The amazing thing is the lack of a worthy curiosity. It seems only natural to want to know exactly what took place at a time of historic crisis; how exactly the thing happened, who were the actors, how an institution, say, like the ancient and powerful monarchy of the Bourbons at last toppled and fell. When you recommend Dickens’s ‘Tale of Two Cities’, and give an outline of the story, the hearer will say, ‘Oh, I have seen it at the pictures.’ It is something that one would imagine their curiosity would be aroused to know the whole story, say, as it is narrated by Thomas Carlyle in his graphic and witty history of the French Revolution. One result of the war has been to lead me to browse in the ten volumes of Carlyle’s ‘History of Frederick the Great’ in order to find out how the Prussians came to be so infatuated with their precious Hohenzollerns.
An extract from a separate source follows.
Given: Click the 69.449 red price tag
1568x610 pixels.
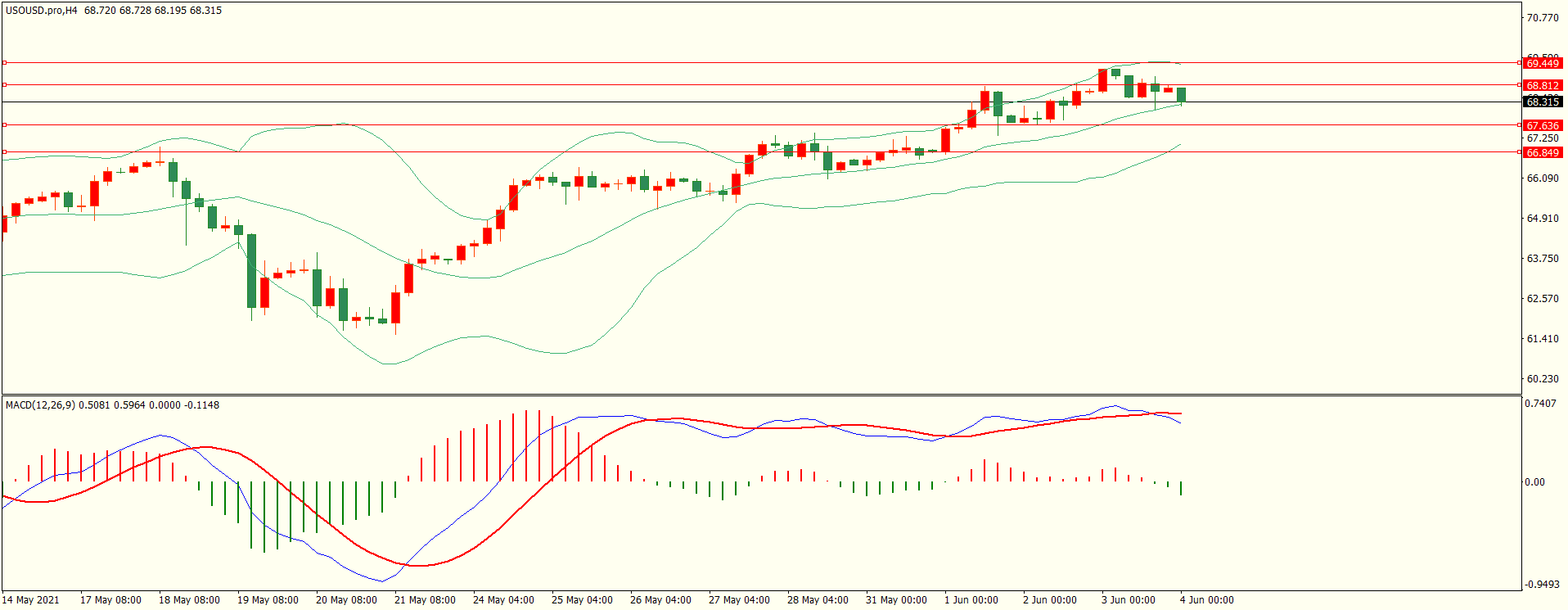Looking at the screenshot, I should click(1542, 63).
This is the natural thing to do.
The way in which everybody fell away from the last of the Jameses, and how the English Revolution was compassed by the king’s flight at last, is an intensely interesting story, with many memorable touches as it is told by Macaulay; and one simply cannot understand how any adult English-speaking person is not curious to know the full particulars of an event so interesting in itself and so momentous in its consequences.
But there is no widespread curiosity about this epoch or about anything of the kind. We have left behind us for the time serious study and inquiry. A characteristic so human, so nobly human, as intellectual curiosity, must recur again to the nation; but there are no present signs of it.
There are many improvements in taste – in furniture, clothes, domestic architecture, the production of books, the arrangement of newspapers, the services in church. But the taste in literature, music and the drama has steadily deteriorated; English is still the Cinderella of popular education; and rag-time, and the cinema, and the musical comedy oust the better class of music and the best class of play from most theatres.
Will education become more narrowly ‘utilitaritan’ as a result of the war? Shall we beat the Germans in the field only to copy their ideas and methods in education and business? There is vast need for improvement certainly; but surely not in the direction of imitating the training that has produced the Hun, a slave to his taskmasters and a monster of aggressive cruelty to all against whom his wolfish ferocity is directed.